The studies included in this review are categorized by research design: experimental and quasi-experimental studies whose methodologies permit inferences of causality, descriptive studies with robust controls, and descriptive studies without robust controls.^[11] The three studies that employ randomization or quasi-experimental strategies find that students taking online or hybrid courses performed slightly worse to no differently than their peers taking traditional face-to-face courses, though there is some variance across specifications and subgroups. The descriptive studies that incorporate control variables find that online and hybrid courses were generally associated with lower learning outcomes. Finally, a majority of the six studies that employ strictly observational analyses indicate that students in online and hybrid formats performed no worse and, in some cases, better than their counterparts in face-to-face sections.

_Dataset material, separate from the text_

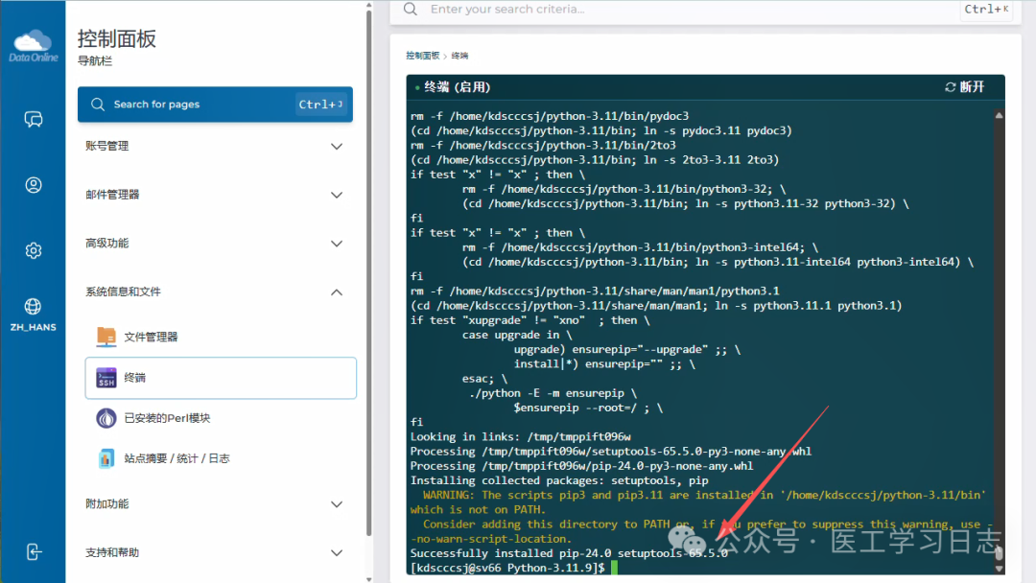Expand the 支持和帮助 section
The width and height of the screenshot is (1036, 583).
(336, 553)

Experimental and Quasi-Experimental Studies

Joyce et al. (2014) is the only included study to employ a randomized controlled trial, assigning 725 students randomly to one of four sections—two “compressed” and two traditional—of an introductory microeconomics course. Across all performance measures, the authors find that students in the traditional format performed better than those in the hybrid format, although performance converged as the semester progressed. Furthermore, high-performing students performed equally well regardless of delivery method, whereas students with average and lower levels of expected performance performed worse in the hybrid sections.

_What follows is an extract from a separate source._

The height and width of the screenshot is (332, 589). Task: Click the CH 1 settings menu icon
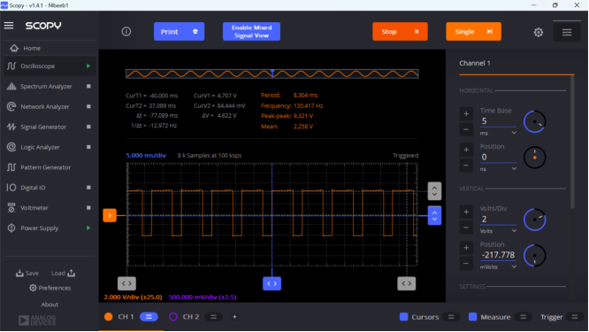pyautogui.click(x=149, y=317)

Kwak et al. (2015)^[12] utilize a quasi-experimental research design, replacing two weeks of lectures in the middle of a semester-long, face-to-face introductory statistics course with a blended format that cut class time in half and made additional online materials available for out-of-class use. Using a difference-in-differences identification strategy, the authors find that the blended format had no effect on students’ quiz scores, although the effects were negative for male students and positive for female students. The other quasi-experimental study included in this review, Olitsky and Cosgrove (2014), employs a propensity score matching technique to control for bias stemming from non-random selection into a hybrid delivery format. The authors find that the hybrid section was associated with lower student results in several outcome measures, although these effects are statistically insignificant for nearly all measures.

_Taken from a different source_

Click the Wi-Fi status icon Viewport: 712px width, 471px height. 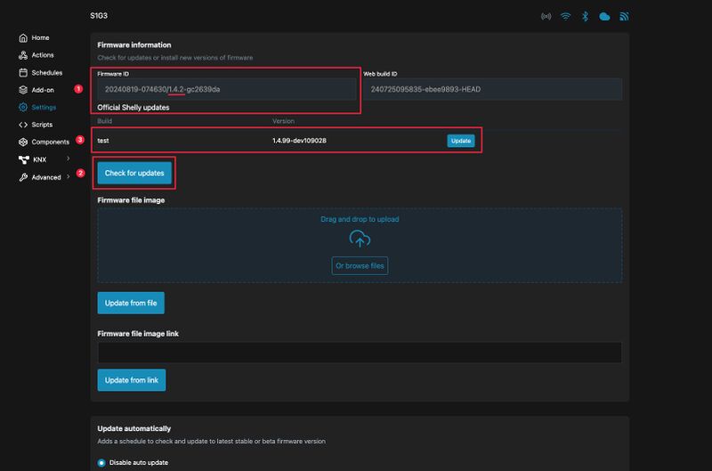(x=565, y=17)
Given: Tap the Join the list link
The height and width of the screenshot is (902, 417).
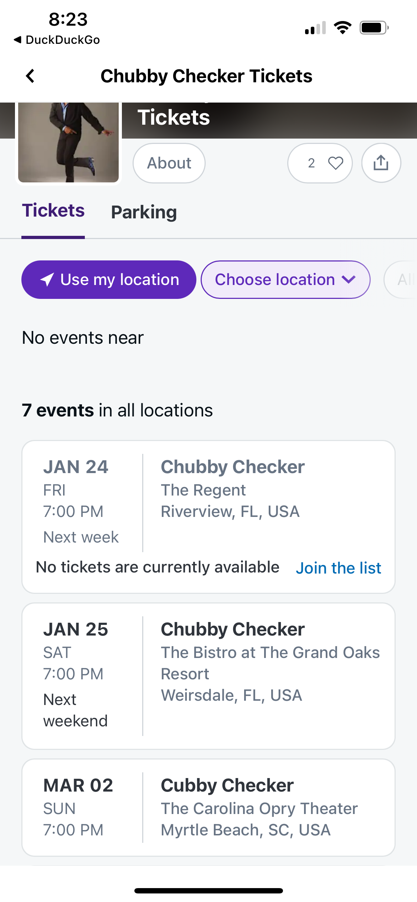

Descriptive Studies with Robust Controls

Three studies employ multivariate regression analyses that control for student- and instruction-related factors correlated with selection of the delivery format and eventual learning outcomes. Two of these studies conduct descriptive analyses in settings with some characteristics of a controlled trial. Burns et al. (2013) compare student outcomes associated with being in a face-to-face, online, or hybrid version of an information systems course and find that face-to-face students received higher course grades than those in the other delivery formats. However, students in the online and hybrid sections of the information systems course outperformed their face-to-face peers in a subsequent business course. Verhoeven and Rudchenko (2013) examine an undergraduate introductory microeconomics course in which 51 students participated in a hybrid section and 24 students participated in a face-to-face section, and find that the hybrid format was associated with lower test scores than the face-to-face format. In a third study, Xu and Jaggars (2014) use an administrative dataset covering 40,000 community college students in Washington State over a five-year period. Controlling for various fixed effects and student- and instruction-related covariates, they find that students, especially those with lower achievement levels, received lower grades in online courses and were less likely to persist in online sections.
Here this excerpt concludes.